What ACT® Score Does Your Child Actually Need?
Read time: 3 min · Last updated: June 21, 2026
Before studying a single concept, your son or daughter should have a number. Not "as high as possible." Definitely not a 36 just because (not that I don't love high scores, I do. But as a statistical fact, only a small subset of the student population can achieve high scores. Otherwise, they'd just be scores.)
Your son or daughter needs a specific number tied to a specific goal. Students who study toward a target make faster progress than students studying into the void — because every practice test, every topic, every session has a purpose.
Here is how to find that number in about twenty minutes.
Look Up the Middle 50% for Each School
Every college publishes the ACT® score range for its admitted students — the 25th through 75th percentile. This is called the middle 50%. You can find it by searching: "[College name] Common Data Set" and looking at Section C, or by checking the college's admissions page directly under something like "Class Profile."
The number you want is the 75th percentile. That is the score that puts your child in the top quarter of admitted students by test score — where the ACT® is working clearly in their favor rather than just clearing a bar.
If the middle 50% at a school is 26–31, the target is 31.
Set One Working Target for the Whole List
Most students apply to eight to twelve schools across a range of selectivity. There's usually one dream school, and a number of other options. Rather than tracking a different target for each one, find the highest 75th percentile score among all the schools on the list and use that as the single working target.
Hit that number and your child's application is in good shape at the most selective school on the list and comfortably above range everywhere else.
Don't Forget Scholarships
Admission and scholarship eligibility are separate thresholds, and the scholarship threshold is often the more important one. A school might admit students with a 24 but reserve meaningful merit aid for students at 28 and above — with larger awards at 31 and above.
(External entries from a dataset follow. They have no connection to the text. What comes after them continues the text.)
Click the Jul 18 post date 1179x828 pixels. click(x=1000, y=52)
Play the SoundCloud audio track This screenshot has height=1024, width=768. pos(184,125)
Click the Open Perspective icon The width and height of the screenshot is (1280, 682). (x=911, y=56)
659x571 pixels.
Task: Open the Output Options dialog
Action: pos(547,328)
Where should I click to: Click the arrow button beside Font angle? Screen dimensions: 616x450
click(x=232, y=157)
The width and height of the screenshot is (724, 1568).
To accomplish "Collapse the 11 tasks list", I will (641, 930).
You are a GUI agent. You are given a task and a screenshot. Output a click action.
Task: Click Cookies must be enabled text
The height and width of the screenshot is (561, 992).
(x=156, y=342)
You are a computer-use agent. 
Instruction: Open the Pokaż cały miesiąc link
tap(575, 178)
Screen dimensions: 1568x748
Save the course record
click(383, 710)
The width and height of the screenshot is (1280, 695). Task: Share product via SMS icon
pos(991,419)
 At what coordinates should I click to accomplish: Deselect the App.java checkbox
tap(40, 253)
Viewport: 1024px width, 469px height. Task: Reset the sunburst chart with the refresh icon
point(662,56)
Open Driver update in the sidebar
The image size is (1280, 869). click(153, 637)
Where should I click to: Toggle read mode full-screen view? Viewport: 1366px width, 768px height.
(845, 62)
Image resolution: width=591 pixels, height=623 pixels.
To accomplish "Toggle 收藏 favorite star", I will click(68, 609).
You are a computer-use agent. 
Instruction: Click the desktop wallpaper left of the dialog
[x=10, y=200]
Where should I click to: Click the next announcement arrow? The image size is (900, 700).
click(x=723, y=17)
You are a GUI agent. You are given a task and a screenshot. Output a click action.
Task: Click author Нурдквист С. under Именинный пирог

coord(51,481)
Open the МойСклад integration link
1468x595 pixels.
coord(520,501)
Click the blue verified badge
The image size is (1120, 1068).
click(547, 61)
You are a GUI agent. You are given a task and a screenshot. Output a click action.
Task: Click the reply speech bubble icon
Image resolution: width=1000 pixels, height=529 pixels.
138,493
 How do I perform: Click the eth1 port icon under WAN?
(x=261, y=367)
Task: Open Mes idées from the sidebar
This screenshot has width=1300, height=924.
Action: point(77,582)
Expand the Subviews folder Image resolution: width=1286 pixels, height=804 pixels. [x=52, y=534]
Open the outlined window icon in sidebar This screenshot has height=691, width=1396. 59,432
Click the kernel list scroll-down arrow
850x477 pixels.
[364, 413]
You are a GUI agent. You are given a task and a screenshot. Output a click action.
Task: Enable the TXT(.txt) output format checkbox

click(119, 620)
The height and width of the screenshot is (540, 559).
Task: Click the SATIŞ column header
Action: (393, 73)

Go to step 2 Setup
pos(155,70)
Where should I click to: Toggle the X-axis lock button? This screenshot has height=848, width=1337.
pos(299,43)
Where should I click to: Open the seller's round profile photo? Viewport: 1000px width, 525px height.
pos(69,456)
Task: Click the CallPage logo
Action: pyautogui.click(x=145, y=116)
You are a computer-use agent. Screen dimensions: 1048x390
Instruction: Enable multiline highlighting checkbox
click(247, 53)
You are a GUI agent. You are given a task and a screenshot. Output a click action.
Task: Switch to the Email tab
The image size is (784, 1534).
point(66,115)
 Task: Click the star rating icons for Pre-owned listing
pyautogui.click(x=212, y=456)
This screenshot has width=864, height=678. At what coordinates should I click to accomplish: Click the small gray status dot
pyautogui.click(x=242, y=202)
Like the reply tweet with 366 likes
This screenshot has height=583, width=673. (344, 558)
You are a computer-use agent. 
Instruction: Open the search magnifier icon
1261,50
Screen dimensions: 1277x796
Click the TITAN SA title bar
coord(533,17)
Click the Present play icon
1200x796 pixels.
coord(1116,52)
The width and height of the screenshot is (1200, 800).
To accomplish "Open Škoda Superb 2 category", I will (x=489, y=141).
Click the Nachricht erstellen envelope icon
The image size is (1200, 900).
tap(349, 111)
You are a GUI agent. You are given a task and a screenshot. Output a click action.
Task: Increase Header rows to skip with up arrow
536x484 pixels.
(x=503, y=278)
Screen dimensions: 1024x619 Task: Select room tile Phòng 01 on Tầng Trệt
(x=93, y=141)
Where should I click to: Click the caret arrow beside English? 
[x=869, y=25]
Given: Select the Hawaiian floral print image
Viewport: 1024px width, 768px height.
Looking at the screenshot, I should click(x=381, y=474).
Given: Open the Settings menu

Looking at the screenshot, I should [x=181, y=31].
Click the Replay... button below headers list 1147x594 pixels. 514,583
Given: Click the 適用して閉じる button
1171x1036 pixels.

Look up the merit scholarship page for each school on the list separately. If cost is a factor in the college decision, the scholarship threshold may become the real target, not the admissions range.
To find this information, try searching for "[College name] merit scholarships" or, to surface guaranteed awards, "[College name] automatic merit scholarship requirements".
Once You Have the Number
Take a timed, full-length practice test and find out where your child is starting from. The gap between the baseline score and the target score is what the preparation plan needs to close.
Please do not start studying if you don't have a baseline. This is the #1 reason students become unmotivated. Give them a baseline, build a plan, and have them study to reach that plan in specific. Does your busy teen really have time to study into the void?
If the gap between baseline score and desired score is small — two or three points — focused self-study on specific weak topics can often get there. Everything on this site is organized by topic so that studying is targeted rather than scattered.
If the gap is larger, or if self-study has plateaued, that's typically when working with a tutor becomes the most efficient path. A student who already knows their baseline and their target comes into tutoring ready to move fast — there's no time spent diagnosing what's needed because the data already shows it.
Either way, the target score is where everything starts. Find the number first, then build the plan around it.